Agora aplique tudo que leu acima em si mesmo. Aplicando você entenderá que autoestima é nada mais nada menos do que o comportamento de estimar o próprio valor. Sua autoestima será elevada dependo da forma como se sente com relação a si mesmo e dependendo da forma como se percebe, ou seja, dependendo da forma como descreve a si mesmo. Mas o que sentimentos com relação a nós mesmos e a forma como nos descrevemos é fruto de nossa história.

Alguns aprenderam ao longo da vida que não têm valor nenhum, pois tendo sido mal avaliados por outras pessoas, tomaram a descrição destas como sendo verdadeiras, ou seja, utilizaram estas descrições como regras para descreverem a própria vida. A questão é que estas descrições podem estar erradas. Quando estão erradas geram autoavaliações disfuncionais. Por sua vez, estas avaliações disfuncionais criam circunstâncias aversivas que fazem as pessoas se sentirem mal. Quando se sentem mal dizem que têm uma baixa autoestima. Como mudar este sentimento? Mudando as contingências de reforço.

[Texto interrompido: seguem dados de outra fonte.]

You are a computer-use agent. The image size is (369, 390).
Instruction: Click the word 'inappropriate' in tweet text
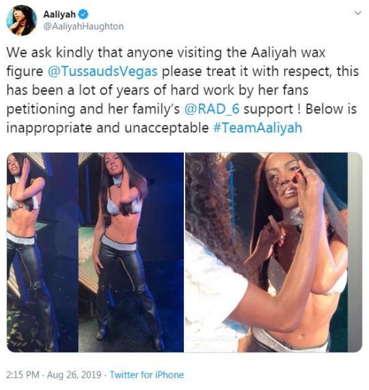click(x=49, y=129)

Uma terapia pode ajudar a pessoa a mudar as contingências que determinam o comportamento de se avaliar de forma tão negativa. O que importa é a pessoa saber o quanto a sua autoavaliação a incomoda. Se houver incômodos é hora de procurar ajuda, pois este incômodo pode gerar interferências em outros comportamentos, tornando, desta forma, a vida menos produtiva. Uma vida menos produtiva pode se tornar escassa em reforçamento positivo. Por sua vez a escassez de reforçamento positivo pode gerar uma série de outros problemas comportamentais (emocionais).